Briefly, on days 0, 7, and 30, all birds in the study were manually restrained for physical examination, observation of the pectoral muscles (inoculation site), blood collection, and subcutaneous injection of saline or the JE virus vaccine (JE-VAX® aka BIKEN®, manufactured by The Research Foundation for Microbial Diseases, Osaka University, Suita, Osaka, Japan; distributed by Pasteur Mérieux Connaught, Swiftwater, PA, USA). Birds in the experimental group were inoculated subcutaneously with 0.25 ml JE-VAX (tragopans and pigeons) or 0.10 ml JE-VAX (gulls and doves), while birds in the control group were administered a 0.25 ml or 0.10 ml saline placebo subcutaneously, respectively. On day 60, all birds in the study and control groups were manually restrained for physical examination, observation of the inoculation site, and blood collection. Blood samples were processed for complete blood count, biochemical evaluation, and storage for batch processing for WN serology.
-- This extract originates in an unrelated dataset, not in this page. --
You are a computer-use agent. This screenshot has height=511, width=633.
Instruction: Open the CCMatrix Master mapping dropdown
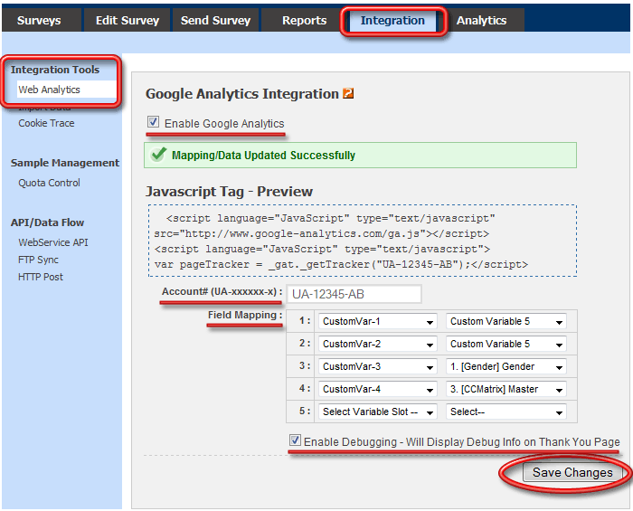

Frozen plasma and serum samples were delivered to the United States Army Medical Research Institute of Infectious Diseases (USAMRIID) for evaluation of neutralizing antibody titers to JE and WN viruses.

The inactivated JE virus vaccine (JE-VAX) was safe for all avian species in the project. No mortality or morbidity was noted throughout the study period. Statistical analysis and trend identification for the complete blood counts and plasma biochemical panels are in progress.

JE-VAX did not induce a serologic antibody response (neutralizing) to WN virus in previously WN-negative vaccinates. JE-VAX appeared to induce a serologic antibody response (neutralizing) to WN virus in pigeons that already had low WN serologic titers when vaccinated (Table 1). JE-VAX did induce serologic antibody response (neutralizing) to JE virus in some birds (Table 1). Collection birds at WCS were not vaccinated with JE-VAX during the 2001 mosquito season for protection against WN virus, based upon the results of the project.

Further vaccine trials and research are warranted. JE-VAX protection from lethal infection with WNV in American crows (Corvus brachyrhynchos) is under evaluation at the National Wildlife Health Center, Madison, Wisconsin (RG McLean, personal communication). Pending financial investment, other investigators plan avian trials of a recently developed WN vaccine that has proved effective in horses (T.S. McNamara, personal communication).

Table 1. Serologic antibody titers in selected birds to Japanese encephalitis (JE) virus and West Nile (WN) virus at 0, 7, 30, and 60 days post-inoculation with JE virus vaccine or saline placebo.

Acknowledgments

The authors thank the veterinary technicians, avian care staff, veterinary student preceptors, and veterinary pathologists at the Wildlife Conservation Society for their efforts that made this project possible. A Small Grants Award from the Species Survival Fund at the Wildlife Conservation Society funded portions of this project.

Literature Cited

1.  Goverdhan M.K., A.B. Kulkarni, A.K. Gupta, C.D. Tupe, and J.J. Rodrigues. 1992. Two-way cross-protection between West Nile and Japanese encephalitis viruses in bonnet macaques. Acta Virol. 36:277–283.